Every line below that holds "wiedzieć" must be copied.
Data extracts Start Marker
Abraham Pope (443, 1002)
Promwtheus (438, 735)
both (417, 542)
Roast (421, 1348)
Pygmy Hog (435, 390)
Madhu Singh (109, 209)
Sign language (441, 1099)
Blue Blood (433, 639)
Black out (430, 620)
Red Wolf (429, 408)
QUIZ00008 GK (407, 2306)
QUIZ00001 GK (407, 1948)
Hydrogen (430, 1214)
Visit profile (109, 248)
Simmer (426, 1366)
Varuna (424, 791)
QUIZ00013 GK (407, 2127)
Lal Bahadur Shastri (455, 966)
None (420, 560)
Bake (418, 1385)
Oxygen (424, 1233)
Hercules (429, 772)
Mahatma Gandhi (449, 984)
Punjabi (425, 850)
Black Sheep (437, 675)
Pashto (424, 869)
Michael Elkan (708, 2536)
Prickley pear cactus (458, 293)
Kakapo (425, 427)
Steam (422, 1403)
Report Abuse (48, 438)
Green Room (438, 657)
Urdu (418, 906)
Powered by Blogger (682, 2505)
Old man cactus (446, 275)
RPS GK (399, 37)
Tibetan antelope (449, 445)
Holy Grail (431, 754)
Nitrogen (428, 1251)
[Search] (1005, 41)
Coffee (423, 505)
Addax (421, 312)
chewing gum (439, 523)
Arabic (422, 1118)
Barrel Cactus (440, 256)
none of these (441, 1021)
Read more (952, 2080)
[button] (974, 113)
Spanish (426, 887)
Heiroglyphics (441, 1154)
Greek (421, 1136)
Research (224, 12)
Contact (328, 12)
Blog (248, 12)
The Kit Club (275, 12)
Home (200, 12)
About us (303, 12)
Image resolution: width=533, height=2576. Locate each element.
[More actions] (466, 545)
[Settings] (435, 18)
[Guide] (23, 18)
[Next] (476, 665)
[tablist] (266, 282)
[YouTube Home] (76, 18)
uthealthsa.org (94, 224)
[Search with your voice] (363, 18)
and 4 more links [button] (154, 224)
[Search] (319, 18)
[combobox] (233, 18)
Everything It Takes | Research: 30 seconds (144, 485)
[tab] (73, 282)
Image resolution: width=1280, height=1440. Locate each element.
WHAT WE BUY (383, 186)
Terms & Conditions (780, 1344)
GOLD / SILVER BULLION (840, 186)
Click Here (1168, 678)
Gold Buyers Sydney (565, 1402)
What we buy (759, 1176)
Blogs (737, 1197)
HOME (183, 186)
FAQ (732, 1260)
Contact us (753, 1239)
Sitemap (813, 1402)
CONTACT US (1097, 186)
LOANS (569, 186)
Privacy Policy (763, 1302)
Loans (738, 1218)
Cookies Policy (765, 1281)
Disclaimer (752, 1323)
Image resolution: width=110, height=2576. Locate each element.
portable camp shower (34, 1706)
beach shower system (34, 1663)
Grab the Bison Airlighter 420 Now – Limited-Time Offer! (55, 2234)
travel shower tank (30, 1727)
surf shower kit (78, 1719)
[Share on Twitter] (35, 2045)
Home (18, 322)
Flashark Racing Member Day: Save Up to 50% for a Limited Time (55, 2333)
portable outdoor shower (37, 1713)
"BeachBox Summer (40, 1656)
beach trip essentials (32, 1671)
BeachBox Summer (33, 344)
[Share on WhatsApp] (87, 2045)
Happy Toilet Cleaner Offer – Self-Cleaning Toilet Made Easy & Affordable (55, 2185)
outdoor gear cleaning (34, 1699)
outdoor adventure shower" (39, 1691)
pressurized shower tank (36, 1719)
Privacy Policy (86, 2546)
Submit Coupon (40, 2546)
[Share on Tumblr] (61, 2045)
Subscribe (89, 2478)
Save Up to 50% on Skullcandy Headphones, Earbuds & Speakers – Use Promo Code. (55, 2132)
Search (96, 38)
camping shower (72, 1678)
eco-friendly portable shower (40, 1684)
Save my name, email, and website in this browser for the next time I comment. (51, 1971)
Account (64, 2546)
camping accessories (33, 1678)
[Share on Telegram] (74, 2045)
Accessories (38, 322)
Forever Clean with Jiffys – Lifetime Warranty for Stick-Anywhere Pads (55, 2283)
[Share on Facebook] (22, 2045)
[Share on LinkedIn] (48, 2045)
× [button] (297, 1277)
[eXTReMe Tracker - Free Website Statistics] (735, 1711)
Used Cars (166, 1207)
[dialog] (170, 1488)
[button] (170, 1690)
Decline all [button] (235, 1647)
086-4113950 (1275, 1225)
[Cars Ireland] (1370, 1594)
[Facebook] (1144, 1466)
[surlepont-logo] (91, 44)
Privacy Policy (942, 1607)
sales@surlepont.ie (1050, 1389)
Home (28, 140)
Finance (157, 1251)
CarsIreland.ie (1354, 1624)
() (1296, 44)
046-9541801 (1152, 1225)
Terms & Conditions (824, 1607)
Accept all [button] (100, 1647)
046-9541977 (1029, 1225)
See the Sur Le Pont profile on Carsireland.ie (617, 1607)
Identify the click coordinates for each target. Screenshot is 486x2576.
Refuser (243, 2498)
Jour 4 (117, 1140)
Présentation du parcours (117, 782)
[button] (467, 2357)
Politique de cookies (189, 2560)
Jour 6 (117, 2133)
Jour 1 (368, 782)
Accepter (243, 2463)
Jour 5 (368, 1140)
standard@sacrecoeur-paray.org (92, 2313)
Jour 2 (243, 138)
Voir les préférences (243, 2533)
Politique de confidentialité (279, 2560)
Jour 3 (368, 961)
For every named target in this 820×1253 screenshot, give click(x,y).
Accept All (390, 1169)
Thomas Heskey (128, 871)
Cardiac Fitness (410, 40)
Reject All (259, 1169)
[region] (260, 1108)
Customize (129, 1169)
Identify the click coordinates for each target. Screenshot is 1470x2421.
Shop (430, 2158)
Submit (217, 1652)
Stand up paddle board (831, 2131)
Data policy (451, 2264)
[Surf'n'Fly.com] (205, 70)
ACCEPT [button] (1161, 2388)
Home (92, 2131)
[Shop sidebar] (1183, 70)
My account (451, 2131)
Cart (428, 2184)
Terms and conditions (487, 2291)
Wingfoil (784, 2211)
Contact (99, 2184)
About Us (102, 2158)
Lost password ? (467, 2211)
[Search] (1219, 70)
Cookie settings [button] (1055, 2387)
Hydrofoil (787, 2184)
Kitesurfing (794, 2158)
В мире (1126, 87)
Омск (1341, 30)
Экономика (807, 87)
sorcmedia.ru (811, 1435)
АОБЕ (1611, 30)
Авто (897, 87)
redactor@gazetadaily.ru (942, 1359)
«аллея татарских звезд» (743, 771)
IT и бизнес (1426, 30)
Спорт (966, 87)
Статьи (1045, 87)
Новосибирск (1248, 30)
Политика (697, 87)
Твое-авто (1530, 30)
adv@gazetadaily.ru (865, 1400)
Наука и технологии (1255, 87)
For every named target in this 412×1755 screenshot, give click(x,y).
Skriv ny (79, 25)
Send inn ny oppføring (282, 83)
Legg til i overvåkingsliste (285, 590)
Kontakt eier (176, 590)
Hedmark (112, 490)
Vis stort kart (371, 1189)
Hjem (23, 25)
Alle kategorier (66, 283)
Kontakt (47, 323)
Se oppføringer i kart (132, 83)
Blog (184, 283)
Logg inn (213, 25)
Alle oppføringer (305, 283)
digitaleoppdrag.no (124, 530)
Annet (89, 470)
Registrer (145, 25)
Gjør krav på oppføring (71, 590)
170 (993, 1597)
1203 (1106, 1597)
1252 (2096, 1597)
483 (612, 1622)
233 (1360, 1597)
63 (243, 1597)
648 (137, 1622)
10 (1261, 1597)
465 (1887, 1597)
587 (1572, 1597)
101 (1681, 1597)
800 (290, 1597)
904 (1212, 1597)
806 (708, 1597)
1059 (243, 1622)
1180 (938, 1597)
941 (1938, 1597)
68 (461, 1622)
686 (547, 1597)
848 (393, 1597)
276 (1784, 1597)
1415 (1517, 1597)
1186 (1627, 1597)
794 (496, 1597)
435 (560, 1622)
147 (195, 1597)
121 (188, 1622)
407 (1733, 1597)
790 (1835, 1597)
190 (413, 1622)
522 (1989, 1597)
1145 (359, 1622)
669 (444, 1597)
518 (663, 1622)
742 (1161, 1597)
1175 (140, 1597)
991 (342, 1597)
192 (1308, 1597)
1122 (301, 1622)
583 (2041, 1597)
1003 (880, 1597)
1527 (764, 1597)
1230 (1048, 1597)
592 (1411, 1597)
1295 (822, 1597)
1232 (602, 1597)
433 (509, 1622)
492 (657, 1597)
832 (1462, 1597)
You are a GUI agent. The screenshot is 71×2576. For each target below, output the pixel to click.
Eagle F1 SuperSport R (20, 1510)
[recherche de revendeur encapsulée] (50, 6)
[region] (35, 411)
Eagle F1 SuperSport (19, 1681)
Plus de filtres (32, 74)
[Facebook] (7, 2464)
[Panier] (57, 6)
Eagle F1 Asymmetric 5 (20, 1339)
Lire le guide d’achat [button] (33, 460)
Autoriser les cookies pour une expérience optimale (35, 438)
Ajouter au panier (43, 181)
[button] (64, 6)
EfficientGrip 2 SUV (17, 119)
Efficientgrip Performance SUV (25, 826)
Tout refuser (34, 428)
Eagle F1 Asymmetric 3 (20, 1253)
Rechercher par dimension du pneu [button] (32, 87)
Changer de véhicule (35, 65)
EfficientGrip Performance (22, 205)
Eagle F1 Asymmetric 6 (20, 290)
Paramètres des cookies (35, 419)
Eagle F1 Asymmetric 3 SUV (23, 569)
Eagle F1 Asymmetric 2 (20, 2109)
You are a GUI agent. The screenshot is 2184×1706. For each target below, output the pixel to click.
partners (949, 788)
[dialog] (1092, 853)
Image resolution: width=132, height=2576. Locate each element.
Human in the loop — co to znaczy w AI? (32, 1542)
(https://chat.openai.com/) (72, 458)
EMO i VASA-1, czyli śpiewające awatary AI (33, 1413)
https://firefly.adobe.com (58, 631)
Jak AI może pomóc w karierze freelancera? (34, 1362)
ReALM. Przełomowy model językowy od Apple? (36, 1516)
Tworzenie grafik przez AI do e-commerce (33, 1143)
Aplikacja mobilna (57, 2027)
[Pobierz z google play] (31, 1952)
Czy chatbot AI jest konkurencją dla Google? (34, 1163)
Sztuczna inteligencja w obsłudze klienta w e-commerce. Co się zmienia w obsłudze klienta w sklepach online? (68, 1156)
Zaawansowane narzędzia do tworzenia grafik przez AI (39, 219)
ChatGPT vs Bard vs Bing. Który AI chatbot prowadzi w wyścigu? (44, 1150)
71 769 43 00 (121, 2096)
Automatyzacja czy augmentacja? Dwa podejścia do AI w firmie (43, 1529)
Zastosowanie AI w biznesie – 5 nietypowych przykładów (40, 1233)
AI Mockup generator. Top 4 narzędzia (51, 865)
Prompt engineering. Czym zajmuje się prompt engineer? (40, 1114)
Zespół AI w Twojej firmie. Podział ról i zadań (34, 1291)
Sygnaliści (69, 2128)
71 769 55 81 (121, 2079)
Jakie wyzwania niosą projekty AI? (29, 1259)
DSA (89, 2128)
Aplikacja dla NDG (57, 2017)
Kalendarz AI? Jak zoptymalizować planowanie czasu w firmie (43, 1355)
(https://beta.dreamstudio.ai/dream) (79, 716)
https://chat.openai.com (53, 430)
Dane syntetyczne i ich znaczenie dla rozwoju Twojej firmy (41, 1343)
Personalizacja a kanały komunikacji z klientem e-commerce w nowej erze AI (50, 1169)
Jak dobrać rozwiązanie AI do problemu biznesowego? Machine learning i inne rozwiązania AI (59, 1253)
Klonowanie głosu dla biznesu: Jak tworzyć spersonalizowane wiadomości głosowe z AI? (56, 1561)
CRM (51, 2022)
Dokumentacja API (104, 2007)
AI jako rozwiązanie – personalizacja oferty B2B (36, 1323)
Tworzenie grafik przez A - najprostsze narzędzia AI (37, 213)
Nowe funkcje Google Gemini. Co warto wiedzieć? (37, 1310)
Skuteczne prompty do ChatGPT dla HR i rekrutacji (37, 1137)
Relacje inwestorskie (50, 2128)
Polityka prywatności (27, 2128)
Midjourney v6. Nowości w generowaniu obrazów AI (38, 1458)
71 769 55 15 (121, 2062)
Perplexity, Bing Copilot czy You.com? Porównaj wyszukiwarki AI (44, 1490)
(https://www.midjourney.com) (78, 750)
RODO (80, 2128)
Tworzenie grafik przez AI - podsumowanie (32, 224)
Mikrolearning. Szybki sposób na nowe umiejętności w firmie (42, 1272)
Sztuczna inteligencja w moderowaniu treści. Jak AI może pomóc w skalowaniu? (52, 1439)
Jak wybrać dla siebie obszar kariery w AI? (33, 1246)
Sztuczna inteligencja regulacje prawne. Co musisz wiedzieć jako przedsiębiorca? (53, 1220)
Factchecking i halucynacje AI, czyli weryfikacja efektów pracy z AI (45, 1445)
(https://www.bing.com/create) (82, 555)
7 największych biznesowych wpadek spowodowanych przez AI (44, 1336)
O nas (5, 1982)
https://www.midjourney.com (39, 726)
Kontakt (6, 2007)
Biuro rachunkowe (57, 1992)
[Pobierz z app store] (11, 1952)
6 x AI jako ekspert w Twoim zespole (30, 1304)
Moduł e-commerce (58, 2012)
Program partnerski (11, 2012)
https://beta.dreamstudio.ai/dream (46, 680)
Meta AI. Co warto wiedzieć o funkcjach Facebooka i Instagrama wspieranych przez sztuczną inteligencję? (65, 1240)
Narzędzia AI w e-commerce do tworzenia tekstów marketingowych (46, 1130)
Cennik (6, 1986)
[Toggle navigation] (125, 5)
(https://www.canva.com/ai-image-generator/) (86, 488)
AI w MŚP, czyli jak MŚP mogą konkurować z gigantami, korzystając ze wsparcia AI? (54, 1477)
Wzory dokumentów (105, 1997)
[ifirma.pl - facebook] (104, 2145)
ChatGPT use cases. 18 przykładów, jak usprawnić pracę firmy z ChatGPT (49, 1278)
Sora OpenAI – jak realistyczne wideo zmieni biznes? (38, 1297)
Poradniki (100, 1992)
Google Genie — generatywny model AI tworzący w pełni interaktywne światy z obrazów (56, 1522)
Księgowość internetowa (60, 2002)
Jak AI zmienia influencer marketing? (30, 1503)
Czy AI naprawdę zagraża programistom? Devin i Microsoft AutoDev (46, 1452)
Data extracts End Marker
* **Output of the exercise**:
Nowe funkcje Google Gemini. Co warto wiedzieć? (37, 1310)
Sztuczna inteligencja regulacje prawne. Co musisz wiedzieć jako przedsiębiorca? (53, 1220)
Meta AI. Co warto wiedzieć o funkcjach Facebooka i Instagrama wspieranych przez sztuczną inteligencję? (65, 1240)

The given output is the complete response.